**WHAT YOU WILL DO**. Leave out the pictures, and quote exactly the lines running from the one with "Tap the Clinical" through the last line of the entries below.

**DATA EXCERPTS**.
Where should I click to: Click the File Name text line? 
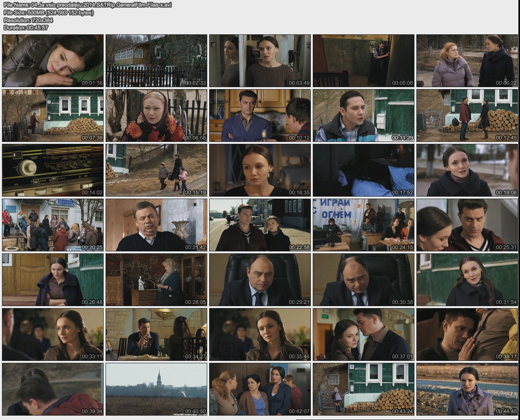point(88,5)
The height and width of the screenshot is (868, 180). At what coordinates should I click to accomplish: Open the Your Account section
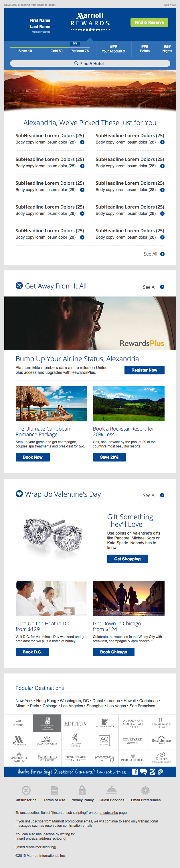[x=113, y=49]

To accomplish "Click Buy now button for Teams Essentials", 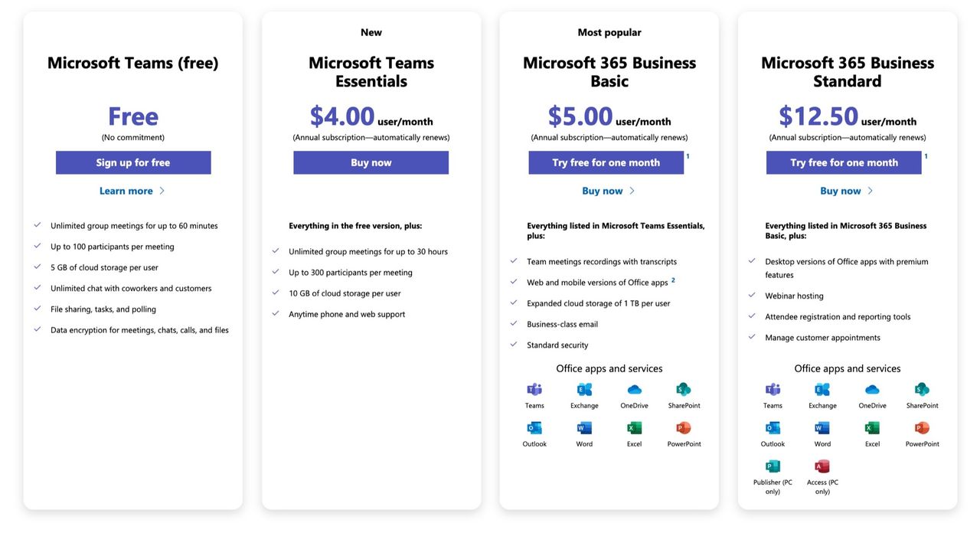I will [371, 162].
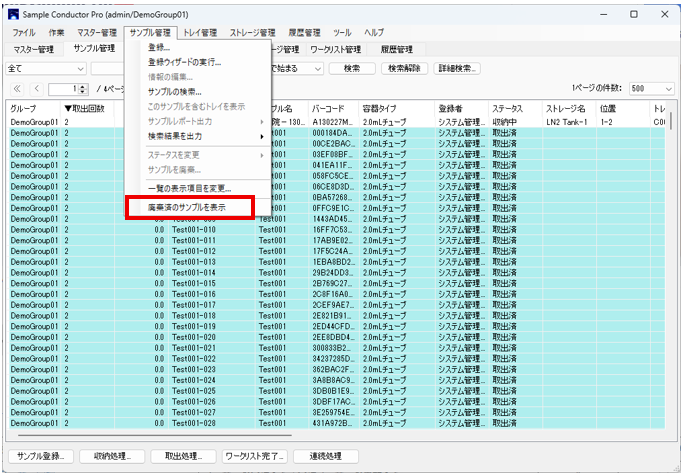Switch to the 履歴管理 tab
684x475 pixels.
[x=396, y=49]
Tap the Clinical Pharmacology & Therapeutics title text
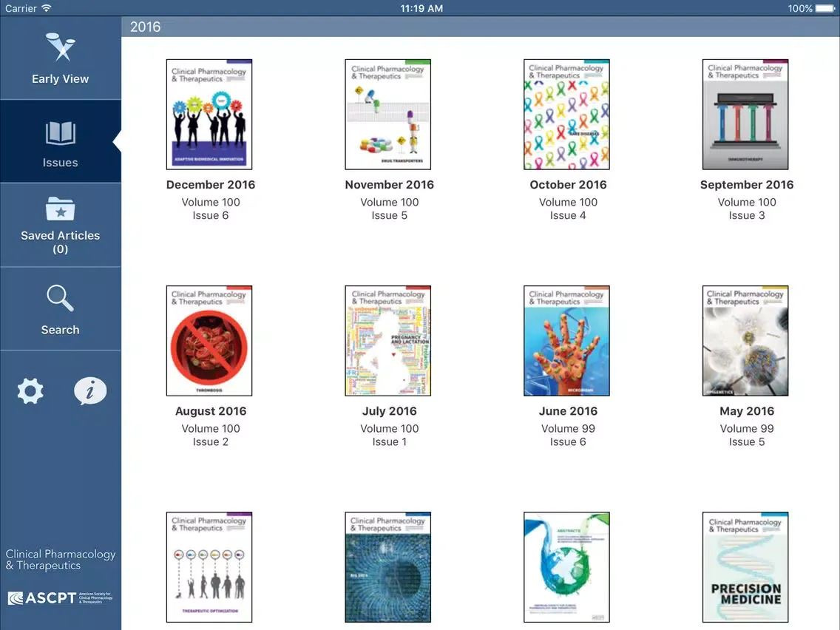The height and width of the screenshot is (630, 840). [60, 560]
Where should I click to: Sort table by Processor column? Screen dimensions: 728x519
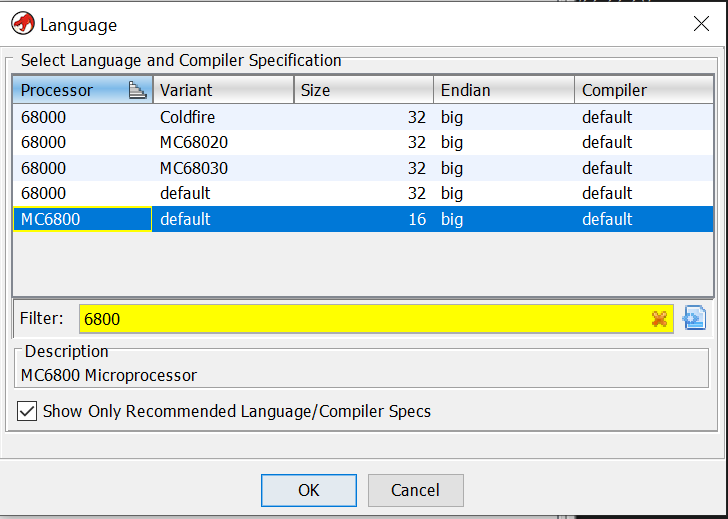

**PROBLEM SOLUTION**.
Tap the Clinical Pharmacology & Therapeutics title text
The height and width of the screenshot is (630, 840). [60, 560]
Where should I click to: Sort table by Processor column? Screen dimensions: 728x519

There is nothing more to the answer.